Aaron ingat bagaimana ia membentak Claire, bagaimana ia mengusirnya, bagaimana ia pergi tanpa menoleh. Semua itu, tanpa sadar, terasa seperti beban berat yang menghimpit, menyisakan sesak di dada.
Aku tak seharusnya memperlakukan dia seperti itu. Pikiran itu muncul, melucuti lapis demi lapis pembelaan diri yang selama ini ia bangun.
Walter dan Lillian bisa hidup damai, menjaga satu sama lain, meskipun tanpa gairah cinta. Jika saja ia bisa memandang pernikahannya dengan Claire seperti itu—hanya didasari rasa hormat, tanggung jawab, dan penghargaan pada status mereka—tanpa harus melibatkan 'cinta' yang rumit dan penuh gejolak emosi—mungkin segalanya akan jauh lebih mudah.
Bagi mereka berdua.
Bagi dirinya.
Bukan hanya aku yang menjadi korban di hubungan ini, gumam Aaron dalam hati, tatapannya kosong menembus gerimis.
Tapi juga dia. Dan bayinya. Sebuah pengakuan pahit yang terasa seperti menelan kerikil, menggores tenggorokannya.
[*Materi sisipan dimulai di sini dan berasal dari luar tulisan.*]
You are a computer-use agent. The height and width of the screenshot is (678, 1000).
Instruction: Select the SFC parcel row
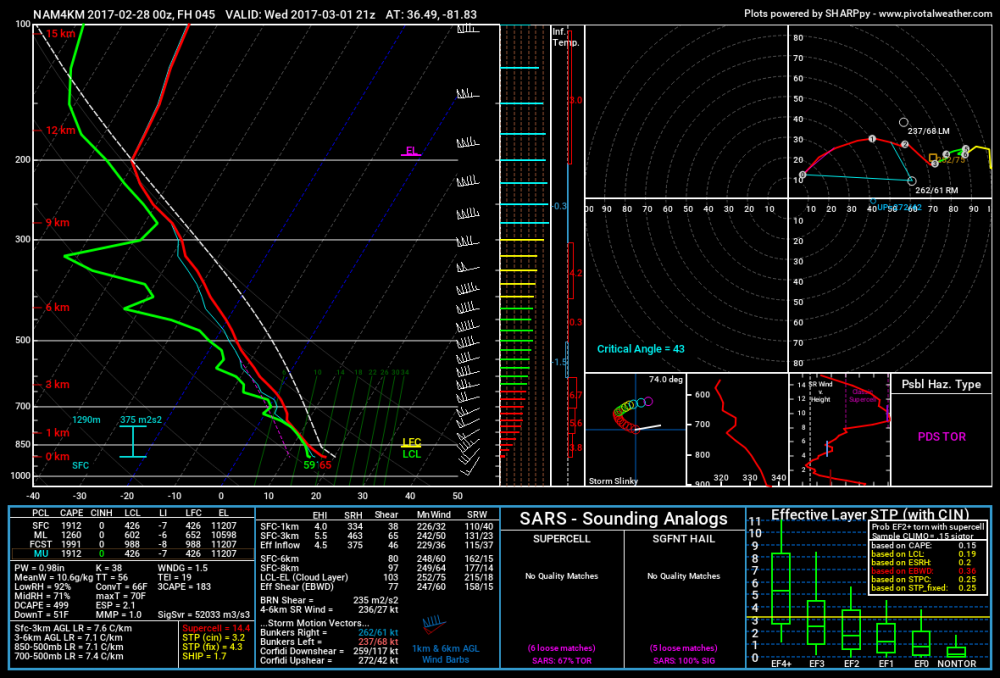(133, 526)
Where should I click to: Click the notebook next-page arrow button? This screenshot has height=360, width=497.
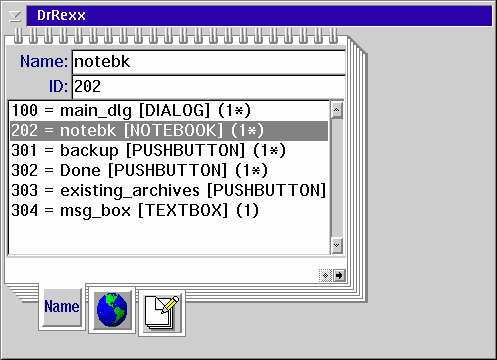coord(339,276)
Selama ini, ia selalu merasa dirinya yang paling dirugikan, paling terbebani oleh pernikahan paksa ini. Namun, melihat keheningan Lillian yang pengertian, dan mengingat betapa Claire selalu sendirian di rumah, menunggu kedatangannya, sebuah gambaran baru terbentuk di benaknya.
Claire juga terjebak. Terjebak dalam pernikahan tanpa cinta, jauh dari keluarganya, dan kini... sendirian, mungkin menangis, di penthouse yang sunyi itu, tanpa kamera yang dulu ia inginkan.
Aaron bangkit, berjalan mendekati jendela, memandang ke cakrawala London yang tersembunyi di balik kabut kelabu. Napasnya terasa berat, ada keraguan yang menggantung di udara, sama tak terucapkan seperti perpisahan mereka. Tangan Aaron terangkat, menyentuh kaca dingin. Udara London terasa dingin dan basah, namun untuk pertama kalinya, rasa dingin itu tidak terasa seperti pelarian, melainkan cerminan dari kekosongan yang mulai ia rasakan di hatinya.
Aku... harus bagaimana? Pertanyaan itu menggantung di udara, tanpa jawaban, menyisakan gema bimbang.